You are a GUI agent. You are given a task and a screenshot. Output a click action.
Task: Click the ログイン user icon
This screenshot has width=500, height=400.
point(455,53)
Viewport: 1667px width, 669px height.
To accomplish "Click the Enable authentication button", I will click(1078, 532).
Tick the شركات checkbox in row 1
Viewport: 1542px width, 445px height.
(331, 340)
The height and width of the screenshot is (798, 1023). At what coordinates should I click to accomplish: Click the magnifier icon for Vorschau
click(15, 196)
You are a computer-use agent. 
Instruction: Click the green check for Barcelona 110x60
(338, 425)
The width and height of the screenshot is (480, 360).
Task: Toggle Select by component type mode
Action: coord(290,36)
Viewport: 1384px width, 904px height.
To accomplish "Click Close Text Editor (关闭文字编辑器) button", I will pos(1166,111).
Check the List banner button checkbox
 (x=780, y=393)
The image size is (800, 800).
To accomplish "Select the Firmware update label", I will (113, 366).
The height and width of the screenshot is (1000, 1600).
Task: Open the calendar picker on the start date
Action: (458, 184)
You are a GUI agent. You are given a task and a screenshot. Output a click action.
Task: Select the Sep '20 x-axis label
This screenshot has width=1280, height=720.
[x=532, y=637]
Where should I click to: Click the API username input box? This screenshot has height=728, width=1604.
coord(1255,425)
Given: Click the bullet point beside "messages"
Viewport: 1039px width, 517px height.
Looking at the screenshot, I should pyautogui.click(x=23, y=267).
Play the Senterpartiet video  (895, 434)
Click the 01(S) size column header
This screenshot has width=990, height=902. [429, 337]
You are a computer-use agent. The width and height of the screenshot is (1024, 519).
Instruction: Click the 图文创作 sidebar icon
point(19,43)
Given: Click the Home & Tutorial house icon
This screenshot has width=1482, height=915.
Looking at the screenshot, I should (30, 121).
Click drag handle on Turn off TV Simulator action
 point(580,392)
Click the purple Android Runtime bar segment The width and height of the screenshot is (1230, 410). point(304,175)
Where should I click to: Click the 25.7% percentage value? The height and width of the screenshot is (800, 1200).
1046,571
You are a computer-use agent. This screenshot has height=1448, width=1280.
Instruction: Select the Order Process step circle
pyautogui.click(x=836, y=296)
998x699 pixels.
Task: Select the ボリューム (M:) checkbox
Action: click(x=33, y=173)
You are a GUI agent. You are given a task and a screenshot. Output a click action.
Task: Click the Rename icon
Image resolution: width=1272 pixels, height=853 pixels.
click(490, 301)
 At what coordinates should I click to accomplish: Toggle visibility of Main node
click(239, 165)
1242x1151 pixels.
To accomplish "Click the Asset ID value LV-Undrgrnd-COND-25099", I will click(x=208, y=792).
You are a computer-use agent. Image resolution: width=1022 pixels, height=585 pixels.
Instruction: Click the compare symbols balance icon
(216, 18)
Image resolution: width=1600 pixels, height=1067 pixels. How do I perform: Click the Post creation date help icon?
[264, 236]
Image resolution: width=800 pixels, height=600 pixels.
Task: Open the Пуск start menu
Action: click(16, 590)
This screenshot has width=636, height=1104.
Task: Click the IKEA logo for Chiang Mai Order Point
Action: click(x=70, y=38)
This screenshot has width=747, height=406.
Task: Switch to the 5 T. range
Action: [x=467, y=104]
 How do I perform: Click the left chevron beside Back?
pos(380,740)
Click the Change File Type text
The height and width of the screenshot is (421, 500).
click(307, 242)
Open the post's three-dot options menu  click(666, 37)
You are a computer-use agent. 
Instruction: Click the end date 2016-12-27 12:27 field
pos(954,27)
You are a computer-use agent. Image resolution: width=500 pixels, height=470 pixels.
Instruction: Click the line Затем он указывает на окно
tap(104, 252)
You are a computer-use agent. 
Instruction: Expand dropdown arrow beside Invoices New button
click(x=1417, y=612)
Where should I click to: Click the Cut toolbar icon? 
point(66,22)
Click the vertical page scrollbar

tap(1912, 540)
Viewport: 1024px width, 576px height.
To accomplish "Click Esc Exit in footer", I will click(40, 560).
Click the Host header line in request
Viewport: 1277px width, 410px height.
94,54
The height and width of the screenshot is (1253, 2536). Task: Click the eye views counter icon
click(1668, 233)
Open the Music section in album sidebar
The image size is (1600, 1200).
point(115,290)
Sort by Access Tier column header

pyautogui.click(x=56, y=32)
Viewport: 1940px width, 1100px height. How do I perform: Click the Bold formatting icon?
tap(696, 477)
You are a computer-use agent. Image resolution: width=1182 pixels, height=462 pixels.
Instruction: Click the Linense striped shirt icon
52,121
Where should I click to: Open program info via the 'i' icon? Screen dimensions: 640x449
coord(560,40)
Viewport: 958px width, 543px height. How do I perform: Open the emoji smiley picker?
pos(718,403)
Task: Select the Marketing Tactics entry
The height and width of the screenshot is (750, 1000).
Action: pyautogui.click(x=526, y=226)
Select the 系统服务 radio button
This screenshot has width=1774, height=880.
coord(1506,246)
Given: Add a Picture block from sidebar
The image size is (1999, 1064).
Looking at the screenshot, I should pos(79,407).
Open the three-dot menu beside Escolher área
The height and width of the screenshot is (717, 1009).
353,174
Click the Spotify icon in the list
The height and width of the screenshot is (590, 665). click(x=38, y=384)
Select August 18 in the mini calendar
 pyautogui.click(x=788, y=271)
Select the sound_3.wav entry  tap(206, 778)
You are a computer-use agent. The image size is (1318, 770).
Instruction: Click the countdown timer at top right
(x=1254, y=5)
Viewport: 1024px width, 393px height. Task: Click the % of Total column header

........

» Brief
Repeat the records. Match them exactly.

» Written response
You are a GUI agent. You are given a task and a screenshot. Output a click action.
Task: Click the ログイン user icon
This screenshot has width=500, height=400.
point(455,53)
Viewport: 1667px width, 669px height.
To accomplish "Click the Enable authentication button", I will click(1078, 532).
Tick the شركات checkbox in row 1
Viewport: 1542px width, 445px height.
(331, 340)
The height and width of the screenshot is (798, 1023). At what coordinates should I click to accomplish: Click the magnifier icon for Vorschau
click(15, 196)
You are a computer-use agent. 
Instruction: Click the green check for Barcelona 110x60
(338, 425)
The width and height of the screenshot is (480, 360).
Task: Toggle Select by component type mode
Action: coord(290,36)
Viewport: 1384px width, 904px height.
To accomplish "Click Close Text Editor (关闭文字编辑器) button", I will pos(1166,111).
Check the List banner button checkbox
 (x=780, y=393)
The image size is (800, 800).
To accomplish "Select the Firmware update label", I will (113, 366).
The height and width of the screenshot is (1000, 1600).
Task: Open the calendar picker on the start date
Action: (458, 184)
You are a GUI agent. You are given a task and a screenshot. Output a click action.
Task: Select the Sep '20 x-axis label
This screenshot has width=1280, height=720.
[x=532, y=637]
Where should I click to: Click the API username input box? This screenshot has height=728, width=1604.
coord(1255,425)
Given: Click the bullet point beside "messages"
Viewport: 1039px width, 517px height.
Looking at the screenshot, I should pyautogui.click(x=23, y=267).
Play the Senterpartiet video  (895, 434)
Click the 01(S) size column header
This screenshot has width=990, height=902. [429, 337]
You are a computer-use agent. The width and height of the screenshot is (1024, 519).
Instruction: Click the 图文创作 sidebar icon
point(19,43)
Given: Click the Home & Tutorial house icon
This screenshot has width=1482, height=915.
Looking at the screenshot, I should (30, 121).
Click drag handle on Turn off TV Simulator action
 point(580,392)
Click the purple Android Runtime bar segment The width and height of the screenshot is (1230, 410). point(304,175)
Where should I click to: Click the 25.7% percentage value? The height and width of the screenshot is (800, 1200).
1046,571
You are a computer-use agent. This screenshot has height=1448, width=1280.
Instruction: Select the Order Process step circle
pyautogui.click(x=836, y=296)
998x699 pixels.
Task: Select the ボリューム (M:) checkbox
Action: click(x=33, y=173)
You are a GUI agent. You are given a task and a screenshot. Output a click action.
Task: Click the Rename icon
Image resolution: width=1272 pixels, height=853 pixels.
click(490, 301)
 At what coordinates should I click to accomplish: Toggle visibility of Main node
click(239, 165)
1242x1151 pixels.
To accomplish "Click the Asset ID value LV-Undrgrnd-COND-25099", I will click(x=208, y=792).
You are a computer-use agent. Image resolution: width=1022 pixels, height=585 pixels.
Instruction: Click the compare symbols balance icon
(216, 18)
Image resolution: width=1600 pixels, height=1067 pixels. How do I perform: Click the Post creation date help icon?
[264, 236]
Image resolution: width=800 pixels, height=600 pixels.
Task: Open the Пуск start menu
Action: click(16, 590)
This screenshot has width=636, height=1104.
Task: Click the IKEA logo for Chiang Mai Order Point
Action: click(x=70, y=38)
This screenshot has width=747, height=406.
Task: Switch to the 5 T. range
Action: [x=467, y=104]
 How do I perform: Click the left chevron beside Back?
pos(380,740)
Click the Change File Type text
The height and width of the screenshot is (421, 500).
click(307, 242)
Open the post's three-dot options menu  click(666, 37)
You are a computer-use agent. 
Instruction: Click the end date 2016-12-27 12:27 field
pos(954,27)
You are a computer-use agent. Image resolution: width=500 pixels, height=470 pixels.
Instruction: Click the line Затем он указывает на окно
tap(104, 252)
You are a computer-use agent. 
Instruction: Expand dropdown arrow beside Invoices New button
click(x=1417, y=612)
Where should I click to: Click the Cut toolbar icon? 
point(66,22)
Click the vertical page scrollbar

tap(1912, 540)
Viewport: 1024px width, 576px height.
To accomplish "Click Esc Exit in footer", I will click(40, 560).
Click the Host header line in request
Viewport: 1277px width, 410px height.
94,54
The height and width of the screenshot is (1253, 2536). Task: Click the eye views counter icon
click(1668, 233)
Open the Music section in album sidebar
The image size is (1600, 1200).
point(115,290)
Sort by Access Tier column header

pyautogui.click(x=56, y=32)
Viewport: 1940px width, 1100px height. How do I perform: Click the Bold formatting icon?
tap(696, 477)
You are a computer-use agent. Image resolution: width=1182 pixels, height=462 pixels.
Instruction: Click the Linense striped shirt icon
52,121
Where should I click to: Open program info via the 'i' icon? Screen dimensions: 640x449
coord(560,40)
Viewport: 958px width, 543px height. How do I perform: Open the emoji smiley picker?
pos(718,403)
Task: Select the Marketing Tactics entry
The height and width of the screenshot is (750, 1000).
Action: pyautogui.click(x=526, y=226)
Select the 系统服务 radio button
This screenshot has width=1774, height=880.
coord(1506,246)
Given: Add a Picture block from sidebar
The image size is (1999, 1064).
Looking at the screenshot, I should pos(79,407).
Open the three-dot menu beside Escolher área
The height and width of the screenshot is (717, 1009).
353,174
Click the Spotify icon in the list
The height and width of the screenshot is (590, 665). click(x=38, y=384)
Select August 18 in the mini calendar
 pyautogui.click(x=788, y=271)
Select the sound_3.wav entry  tap(206, 778)
You are a computer-use agent. The image size is (1318, 770).
Instruction: Click the countdown timer at top right
(x=1254, y=5)
Viewport: 1024px width, 393px height. Task: Click the % of Total column header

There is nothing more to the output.